(Source document)
By simply examining the demand side of the market, individuals are left with an impression that natural gas use is slowly and steadily increasing and a hasty conclusion would lead to the belief that prices should progressively rise into the future. However, once individuals look at the supply factors at work, they will quickly see supply as the predominant driver of natural gas prices.
Within the past few years, the natural gas market has had an unprecedented influx of supply. This supply has largely been a result of shale gas. This article provides a good explanation of what shale gas is and why it is important. Shale gas is a huge game-changer which has altered the fundamental landscape of the industry. These type of developments typically only happen to an industry every few generations and normally they slowly and gradually drive price and market change. Within the natural gas industry, however, we are experiencing massive deviations from "the norm". This year's storage reports have painted a stark picture for individuals who are bullish any form of natural gas. The chart below shows the amount of natural gas sitting in storage within the United States. This data shows a five year band which gives a picture of how storage has seasonally behaved. Natural gas storage is typically highest in the "shoulder months", or the months between winter and summer. Natural gas storage is typically lowest at the end of winter due to the increased demand from heating and the power generation associated with heating.
The above chart shows a radical departure from what is normal. This year our lowest amount in storage at the end of winter didn't even come close to prior years. There is a strong surplus of natural gas in storage which is only growing due to the fact that we are entering another injection season soon.
With such an overwhelming shift in the supply side, I believe that natural gas is due for a significant continued downside. At the current levels, I see UNG becoming a progressively better short opportunity as it makes new monthly highs. We are entering the injection season for natural gas in which we put more natural gas into the ground than we use and we will be in this season until October when we begin withdrawing it for heating. The recent price rally going into the injection season gives me a compelling reason to look for short opportunities in the near future.

(Supplied data)

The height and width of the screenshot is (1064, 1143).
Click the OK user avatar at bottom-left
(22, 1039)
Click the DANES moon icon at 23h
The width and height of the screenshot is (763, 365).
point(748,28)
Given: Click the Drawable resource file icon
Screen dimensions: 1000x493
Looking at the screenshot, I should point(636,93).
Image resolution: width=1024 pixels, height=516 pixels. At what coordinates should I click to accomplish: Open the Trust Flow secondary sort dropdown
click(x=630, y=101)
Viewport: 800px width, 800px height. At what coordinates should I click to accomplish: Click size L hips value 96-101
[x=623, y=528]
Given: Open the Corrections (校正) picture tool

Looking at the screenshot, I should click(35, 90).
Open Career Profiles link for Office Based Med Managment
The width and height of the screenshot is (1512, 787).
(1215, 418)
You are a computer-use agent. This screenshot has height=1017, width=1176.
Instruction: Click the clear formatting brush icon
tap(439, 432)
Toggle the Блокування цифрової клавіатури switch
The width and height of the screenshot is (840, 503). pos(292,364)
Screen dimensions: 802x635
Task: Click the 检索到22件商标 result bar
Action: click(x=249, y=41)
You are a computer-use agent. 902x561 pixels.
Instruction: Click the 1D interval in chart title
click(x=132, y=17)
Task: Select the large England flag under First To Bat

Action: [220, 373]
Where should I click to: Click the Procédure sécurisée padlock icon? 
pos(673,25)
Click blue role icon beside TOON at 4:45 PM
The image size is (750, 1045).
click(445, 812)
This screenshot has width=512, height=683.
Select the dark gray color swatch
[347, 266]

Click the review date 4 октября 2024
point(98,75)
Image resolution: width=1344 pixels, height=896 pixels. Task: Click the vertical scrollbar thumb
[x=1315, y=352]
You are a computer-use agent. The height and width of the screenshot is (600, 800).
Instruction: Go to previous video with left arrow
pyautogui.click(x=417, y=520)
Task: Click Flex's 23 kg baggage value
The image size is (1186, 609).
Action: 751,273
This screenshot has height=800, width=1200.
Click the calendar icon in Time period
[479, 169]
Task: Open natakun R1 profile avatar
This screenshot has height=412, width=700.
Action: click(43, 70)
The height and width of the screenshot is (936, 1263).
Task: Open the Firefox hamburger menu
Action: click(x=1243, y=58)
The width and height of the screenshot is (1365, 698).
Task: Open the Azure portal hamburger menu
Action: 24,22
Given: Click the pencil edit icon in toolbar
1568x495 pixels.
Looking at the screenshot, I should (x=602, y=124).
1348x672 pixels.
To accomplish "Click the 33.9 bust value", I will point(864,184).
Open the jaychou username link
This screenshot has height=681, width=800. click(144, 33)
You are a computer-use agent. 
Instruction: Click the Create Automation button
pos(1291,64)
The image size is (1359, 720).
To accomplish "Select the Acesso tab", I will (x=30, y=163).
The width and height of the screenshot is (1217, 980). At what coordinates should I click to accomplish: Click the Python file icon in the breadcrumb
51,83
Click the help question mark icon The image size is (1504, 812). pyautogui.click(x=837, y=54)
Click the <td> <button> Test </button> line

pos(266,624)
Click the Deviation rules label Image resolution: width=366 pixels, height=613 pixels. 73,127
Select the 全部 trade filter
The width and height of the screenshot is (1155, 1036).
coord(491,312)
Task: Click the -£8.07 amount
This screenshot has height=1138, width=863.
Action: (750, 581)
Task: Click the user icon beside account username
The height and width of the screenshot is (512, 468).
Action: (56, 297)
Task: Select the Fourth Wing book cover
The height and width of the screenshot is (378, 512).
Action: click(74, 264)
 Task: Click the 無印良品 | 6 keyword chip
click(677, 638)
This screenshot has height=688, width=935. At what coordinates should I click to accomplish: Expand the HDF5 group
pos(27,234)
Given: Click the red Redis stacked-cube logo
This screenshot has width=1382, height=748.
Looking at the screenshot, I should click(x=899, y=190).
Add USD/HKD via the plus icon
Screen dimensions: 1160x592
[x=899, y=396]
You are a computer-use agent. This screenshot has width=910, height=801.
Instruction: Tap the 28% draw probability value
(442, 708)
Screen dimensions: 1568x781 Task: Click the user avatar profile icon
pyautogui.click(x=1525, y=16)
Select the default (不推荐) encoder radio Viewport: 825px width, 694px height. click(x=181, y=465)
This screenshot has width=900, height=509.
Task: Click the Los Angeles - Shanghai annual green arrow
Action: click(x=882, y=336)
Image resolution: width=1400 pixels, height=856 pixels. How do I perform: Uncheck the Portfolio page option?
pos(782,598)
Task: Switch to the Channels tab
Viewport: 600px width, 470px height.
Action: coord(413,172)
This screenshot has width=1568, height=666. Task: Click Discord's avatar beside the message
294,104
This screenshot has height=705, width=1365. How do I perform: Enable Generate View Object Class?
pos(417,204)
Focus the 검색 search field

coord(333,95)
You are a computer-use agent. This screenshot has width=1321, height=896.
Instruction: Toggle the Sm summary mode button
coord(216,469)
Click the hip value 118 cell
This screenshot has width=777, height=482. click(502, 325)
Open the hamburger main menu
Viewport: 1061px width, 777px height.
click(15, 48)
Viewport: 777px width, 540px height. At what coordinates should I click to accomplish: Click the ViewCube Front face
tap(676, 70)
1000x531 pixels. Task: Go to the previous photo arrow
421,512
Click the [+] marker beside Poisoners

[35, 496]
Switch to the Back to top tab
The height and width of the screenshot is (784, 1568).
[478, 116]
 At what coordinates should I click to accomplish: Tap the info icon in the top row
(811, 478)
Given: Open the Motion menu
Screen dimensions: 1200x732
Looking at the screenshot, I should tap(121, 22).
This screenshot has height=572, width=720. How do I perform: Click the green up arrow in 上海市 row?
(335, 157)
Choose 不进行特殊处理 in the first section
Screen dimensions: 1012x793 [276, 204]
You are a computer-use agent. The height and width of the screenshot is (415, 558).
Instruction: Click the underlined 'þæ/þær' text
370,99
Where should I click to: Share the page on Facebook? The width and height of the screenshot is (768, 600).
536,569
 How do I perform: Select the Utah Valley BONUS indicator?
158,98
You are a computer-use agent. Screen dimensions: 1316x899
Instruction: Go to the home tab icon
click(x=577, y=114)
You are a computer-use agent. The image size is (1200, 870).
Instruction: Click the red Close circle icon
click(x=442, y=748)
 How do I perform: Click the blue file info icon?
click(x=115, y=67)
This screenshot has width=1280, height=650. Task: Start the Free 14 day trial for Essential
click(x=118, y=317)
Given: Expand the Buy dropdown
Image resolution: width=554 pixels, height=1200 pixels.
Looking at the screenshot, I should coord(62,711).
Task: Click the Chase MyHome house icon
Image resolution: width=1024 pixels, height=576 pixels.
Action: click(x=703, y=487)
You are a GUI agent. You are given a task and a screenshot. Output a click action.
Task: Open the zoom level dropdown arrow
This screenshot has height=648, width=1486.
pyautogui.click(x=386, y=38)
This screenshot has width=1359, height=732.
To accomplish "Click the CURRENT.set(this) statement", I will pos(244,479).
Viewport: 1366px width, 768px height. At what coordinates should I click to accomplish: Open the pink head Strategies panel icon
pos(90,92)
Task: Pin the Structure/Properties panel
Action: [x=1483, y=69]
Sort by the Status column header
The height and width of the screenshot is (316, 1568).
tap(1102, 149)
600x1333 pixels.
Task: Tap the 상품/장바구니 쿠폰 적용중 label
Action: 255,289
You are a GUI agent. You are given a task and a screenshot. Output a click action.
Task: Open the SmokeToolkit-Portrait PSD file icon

(Problems to solve)
1. Copy the passage on the natural gas market word for word, beginning at the words "By simply examining" and stopping after "natural gas prices.".
2. Answer these questions from the passage on the natural gas market:
(a) What has the recent influx of natural gas supply largely been a result of?
(b) At what point in the year is natural gas storage typically lowest?
(c) Until what month does the natural gas injection season last?
3. Pick up the passage on the natural gas market after its last sentence and carry it further.

(Written answers)
1.
By simply examining the demand side of the market, individuals are left with an impression that natural gas use is slowly and steadily increasing and a hasty conclusion would lead to the belief that prices should progressively rise into the future. However, once individuals look at the supply factors at work, they will quickly see supply as the predominant driver of natural gas prices.

2.
(a) Shale gas.
(b) At the end of winter.
(c) October.

3.
My preference in the market is to think fundamentally and execute technically. Today's upward breakout of horizontal resistance at $20 / share (UNG) or $3.00 / MMBTU (futures) tells me to wait patiently for better prices. In order to fine-tune my entry, I have performed an optimization in which I backtest a variety of moving average crossovers to determine which crossovers were the most predictive in the past. I have included the chart of my findings below.
I don't believe that the past is a perfect predictor of the future, but I believe that history tends to rhyme. Therefore, I'm trying to select a moving average combination that lies within a region of relative over performance in order to try and position myself best for continued downward momentum. I see that the 20 and 29 moving average crossover is one which lies within a region of over performance. I believe that this region will continue to over perform into the future, so I will treat this as my entry signal.
Prices may continue their upward climb, but I believe that the overwhelming bearish fundamentals will eventually lead them to new lows. I'll be waiting until downward momentum resumes.